For decades, economists and financial professionals have relied on a broad range of indicators to assess the health of the economy and anticipate market movements. While these indicators remain valuable, they all share one major limitation: they often provide only an indirect or delayed reflection of economic reality and are interpreted in highly diverse ways by market participants. As such, the information they convey cannot substitute for the primary driver of short-term price formation — market psychology.
At Lancrey-Javal Technologies, we recognized that the advent of large language models has opened the possibility to quantify this very dimension. By analyzing, at scale, the linguistic patterns underlying professional financial discourse, we can directly measure the collective sentiment, expectations, and fears that shape market behavior in real time. Enabled by our proprietary model, Narval AI, this approach transforms market psychology—from an abstract behavioral notion—into a rigorously measurable financial variable.

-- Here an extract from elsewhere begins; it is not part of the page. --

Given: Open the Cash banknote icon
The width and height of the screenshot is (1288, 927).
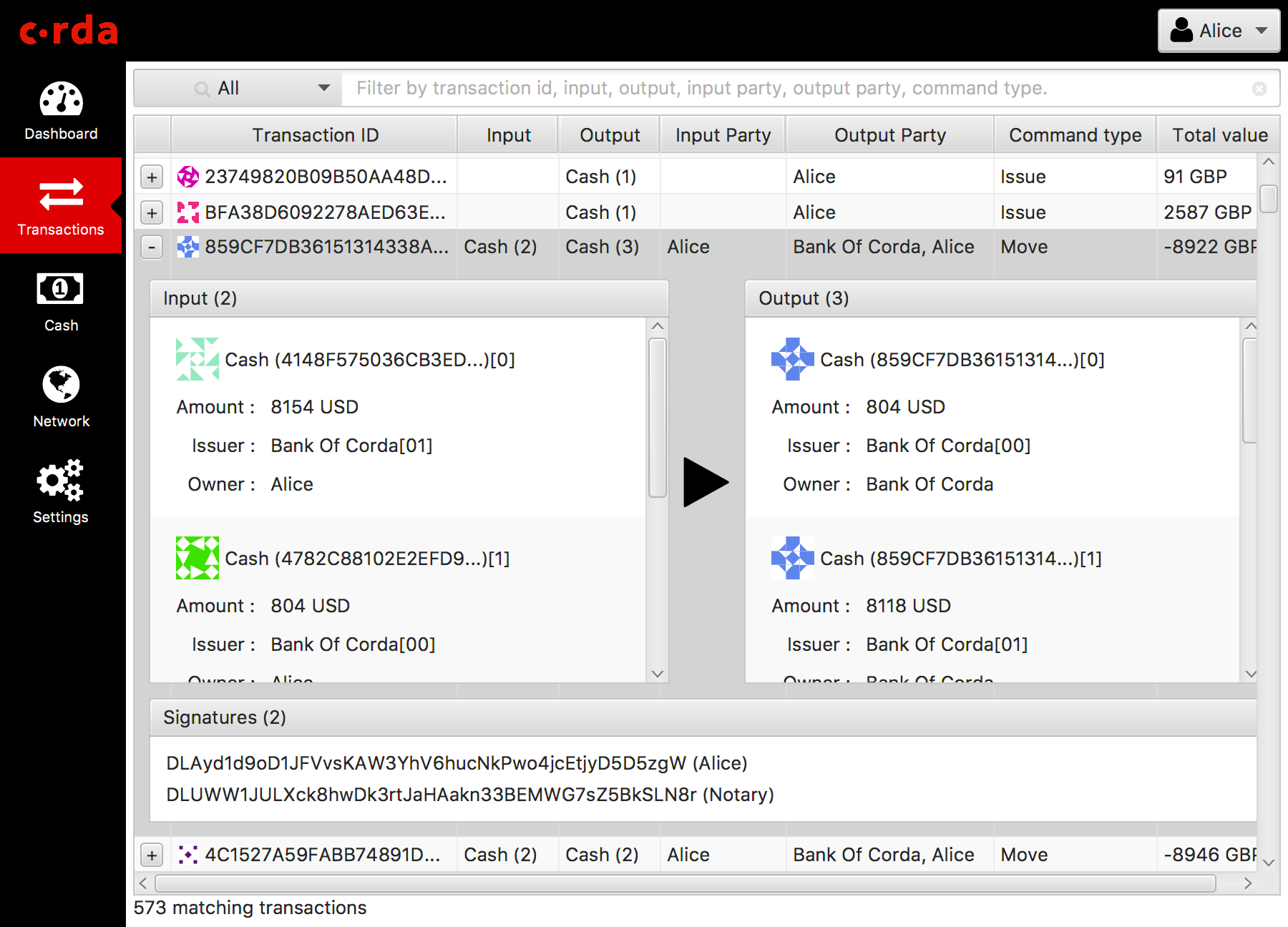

A data point that comes in lower than expected is not always interpreted negatively—particularly in the stock market, where psychology exerts a dominant influence on short-term price formation. This phenomenon, long documented in behavioral finance, has been notably examined by Barberis et al. (1998), who emphasize the role of confirmation bias in financial decision-making. According to this bias, individuals tend to interpret new information not in a purely rational manner, but in ways that confirm or challenge their pre-existing beliefs and expectations.

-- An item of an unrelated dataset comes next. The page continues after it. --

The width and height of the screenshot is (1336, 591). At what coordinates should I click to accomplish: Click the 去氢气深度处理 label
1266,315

A telling illustration of this mechanism lies in the interpretation of the unemployment rate—a macroeconomic indicator whose meaning is profoundly ambivalent depending on the surrounding economic context. Drawing on the famous Phillips Curve (1958), which establishes an inverse relationship between inflation and unemployment, investors often perceive an increase in unemployment as a positive signal in an inflationary environment, suggesting that an overheated economy is cooling down and that monetary tightening might soon ease. Conversely, the very same increase in unemployment tends to be interpreted as negative in a recessionary context, as it reinforces fears of economic contraction.
This ambivalence was empirically demonstrated by John H. Boyd, Jian Hu, and Ravi Jagannathan (2005) in their paper “The Stock Market’s Reaction to Unemployment News: Why Bad News Is Usually Good for Stocks.” Their findings show that employment announcements affect stock prices in opposite ways depending on whether the economy is in an expansion or a downturn.
These results underscore a central point: although market psychology has long been recognized as a key driver of short-term price dynamics, no technical means previously allowed for its rigorous and continuous quantification. Until the advent of modern language models capable of analyzing collective discourse at scale, investor sentiment remained an abstract behavioral intuition rather than a measurable financial variable.
Building on the observations outlined above, and following two years of research at the intersection of artificial intelligence and behavioral finance, we developed in 2025 Narval — a proprietary large language model comprising four billion parameters, specifically trained to understand and analyze the subtleties of economic and financial discussions on X (formerly Twitter).
The choice of X as a primary data source stems from its central role in the circulation of financial information. It has become the social network of choice for finance professionals—78% connect daily according to the French Asset Management Association (AFG)—and recent academic studies (Zeitun et al., 2023; Adams et al., 2023; Angelico et al., 2022) have demonstrated a strong correlation between sentiment expressed on X and subsequent movements in financial markets, credit spreads, monetary policy expectations, and inflation forecasts.
Unlike general-purpose models, Narval was conceived from the outset as a domain-specific architecture oriented toward over-specialization. Its design enables it to analyze with remarkable precision the economic and financial reasoning embedded in professional discourse, offering a nuanced reading of mechanisms and concepts unique to this field. Moreover, Narval captures the tonal dimension of communication—pessimism, negativity, criticism, caution, neutrality, optimism—with a level of consistency and accuracy that exceeds that of generative models.
While generalist systems such as ChatGPT, Claude, or Gemini have achieved remarkable linguistic fluency, they remain unsuitable for specialized financial analysis. Their tendency toward factual imprecision and hallucination renders them unreliable for high-stakes quantitative interpretation. Recent academic findings support this design philosophy: a 2025 joint study by the Universities of Taiwan and Singapore (Financial Named Entity Recognition: How Far Can LLMs Go?, Yi-Te Lu & Yintong Huo) demonstrates that domain-specific BERT-type models significantly outperform generalist LLMs on structured financial tasks.
Today, the advent of large language models marks a turning point in the way financial data is understood and exploited. Narval—as the first artificial intelligence capable of rigorously quantifying market psychology—embodies this paradigm shift, bridging the gap between behavioral intuition and measurable economic intelligence.